• [Provided text]

○ ○ ○ ○ ○

Once you find a trusted resource, turn down the volume on other voices, and follow the advice, you will find yourself wasting far less time and feeling far less frustrated. Along the way you will enjoy picking up some technical tips, gaining some technical knowledge, and feel the support and hope of having a trustworthy partner who understands your plight.

Summary

Don’t be stuck trying to be the technical expert for your church plant. You will end up wasting time, losing momentum, and not giving your best energy fulfilling your primary calling.

Good News

I was recently talking with a church planter about some of the common technical struggles he and other church planters face. When it comes to figuring out websites, domain names, and the like, planters and pastors are met with two common temptations—expediency and money. The temptation of expediency says, “take the path of least resistance and you will be happiest.” Just get the website…any website…done. The temptation of money or finances says, “You are never going to have the finances necessary to do this right so take control and find the cheapest way to do it NOW.” I have given into these lies too many times.

Even though Jesus never wrestled with domain names, podcasting, websites, or support emails as part of his public ministry, he was faced with the exact same temptations of expediency and money. Satan boldly promised him the crown without the cross and riches without trust or sacrifice. Jesus—weak, empty, and starving—chose to say no to temptation and yes to the Spirit even though the circumstances and Liar screamed otherwise.

In the maddening frustration of technical tasks which must get done, Jesus understands and his Spirit is with you. Let him remind you of the closeness of the Savior’s empathy and power, the trustworthiness of the Spirit’s leadership and love, and the abundant provision of the Father’s love for you as his child (not his church planting cog in the wheel of kingdom expansion).

○ ○ ○ ○ ○

• [Data provided]
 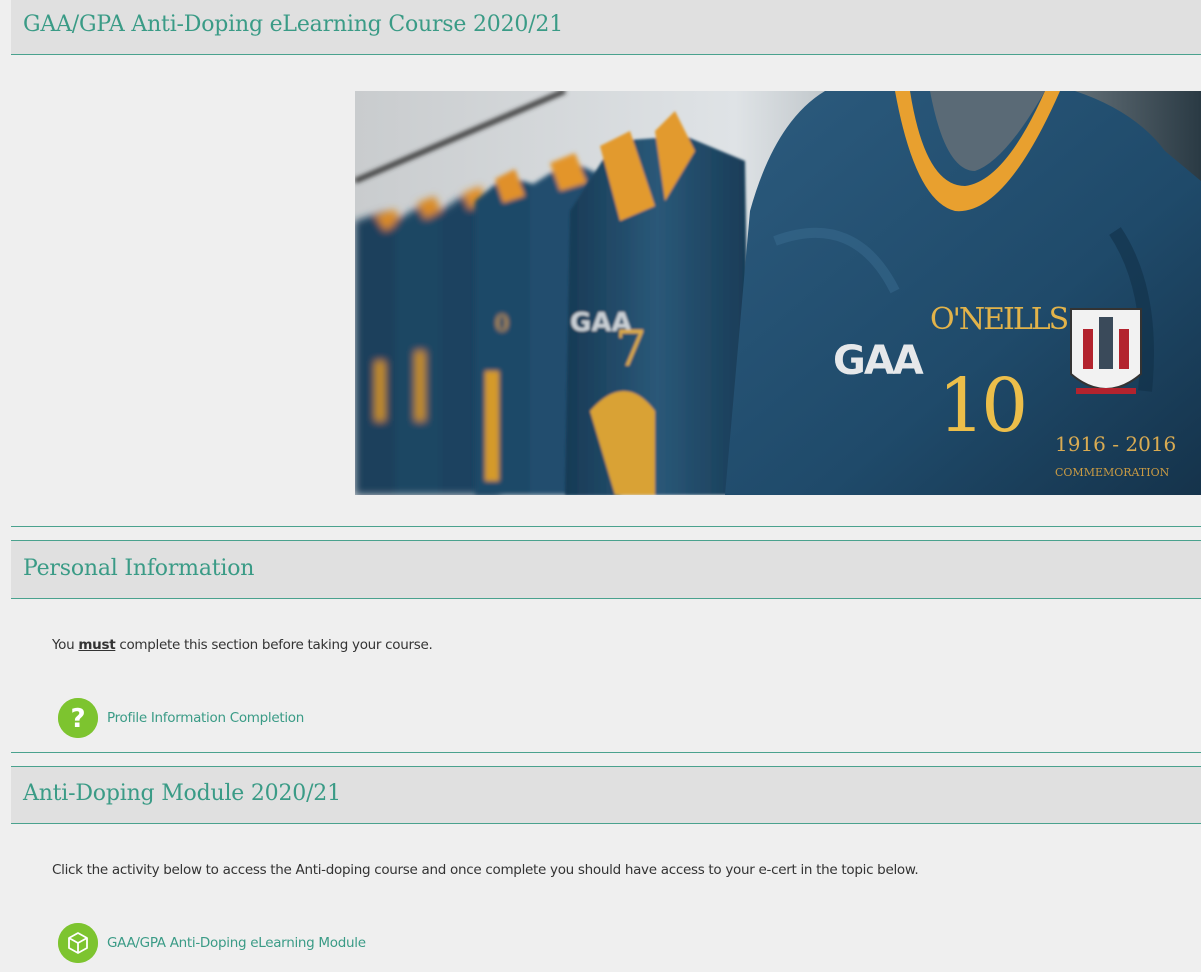 What do you see at coordinates (606, 795) in the screenshot?
I see `section-header-anti-doping-module: Anti-Doping Module 2020/21` at bounding box center [606, 795].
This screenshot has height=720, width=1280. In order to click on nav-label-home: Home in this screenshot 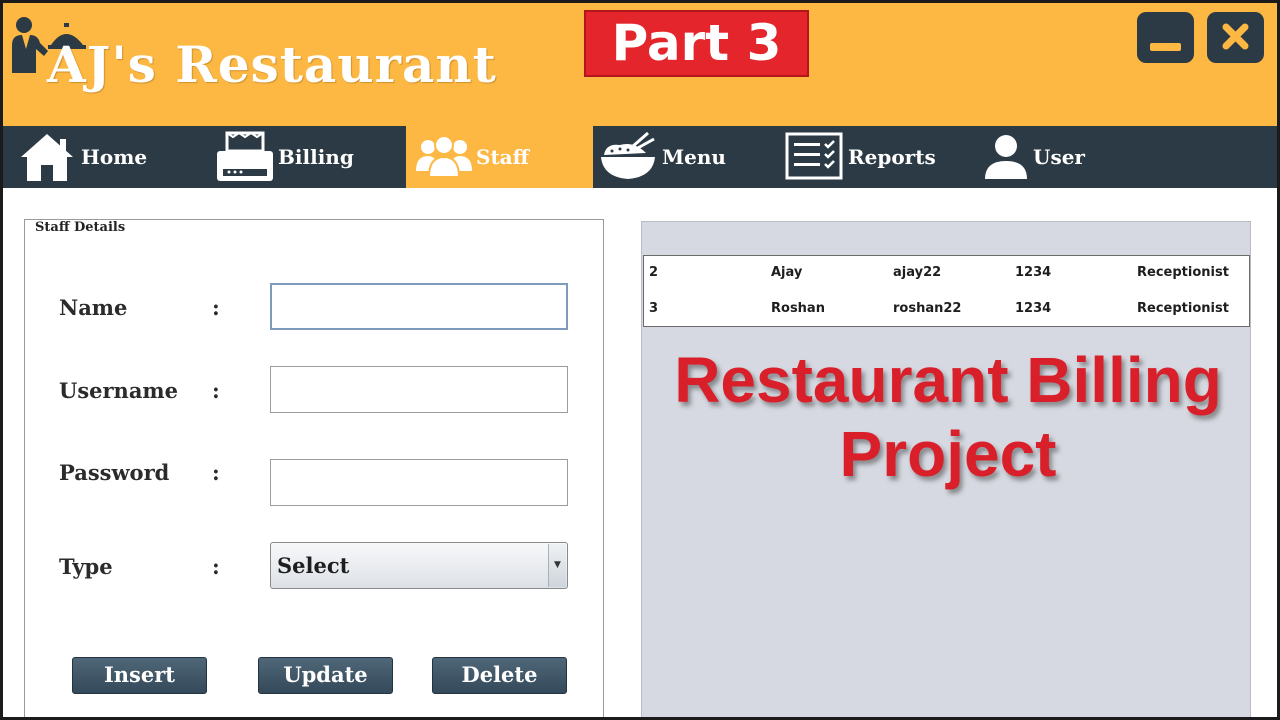, I will do `click(114, 157)`.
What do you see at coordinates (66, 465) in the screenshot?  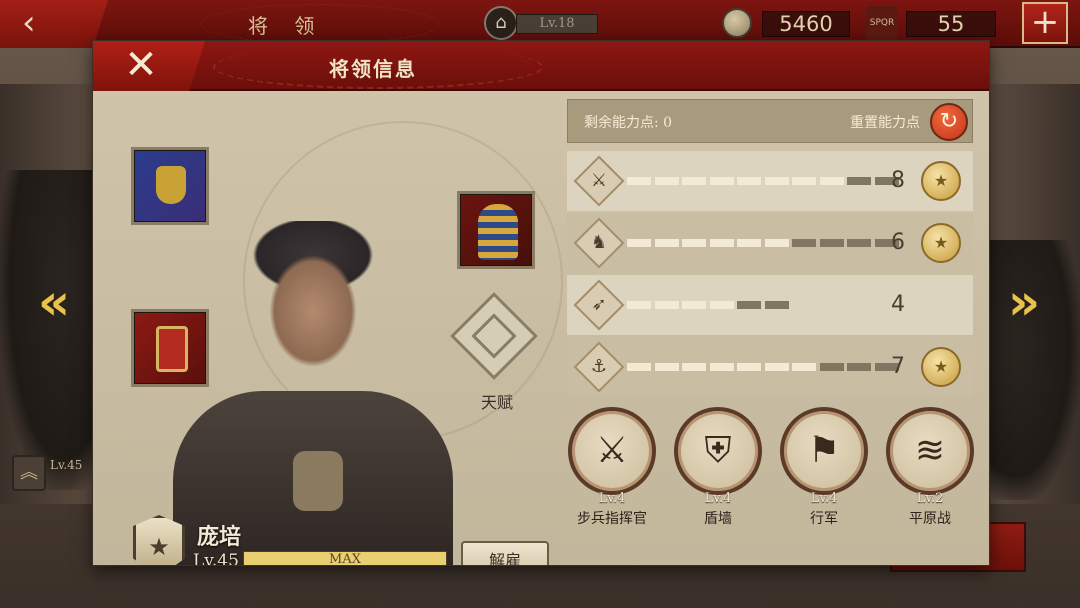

○ ○ ○ ○ ○

• [Problem A] In the passage on church planters and technology, what two common temptations do planters and pastors face when figuring out websites and domain names?
• [Problem B] Reproduce the stretch of the passage on church planters and technology from "Even though Jesus" through "of kingdom expansion).".
The data above is separate from the passage on church planters and technology.

• [Output A] Expediency and money.

• [Output B]
Even though Jesus never wrestled with domain names, podcasting, websites, or support emails as part of his public ministry, he was faced with the exact same temptations of expediency and money. Satan boldly promised him the crown without the cross and riches without trust or sacrifice. Jesus—weak, empty, and starving—chose to say no to temptation and yes to the Spirit even though the circumstances and Liar screamed otherwise.

In the maddening frustration of technical tasks which must get done, Jesus understands and his Spirit is with you. Let him remind you of the closeness of the Savior’s empathy and power, the trustworthiness of the Spirit’s leadership and love, and the abundant provision of the Father’s love for you as his child (not his church planting cog in the wheel of kingdom expansion).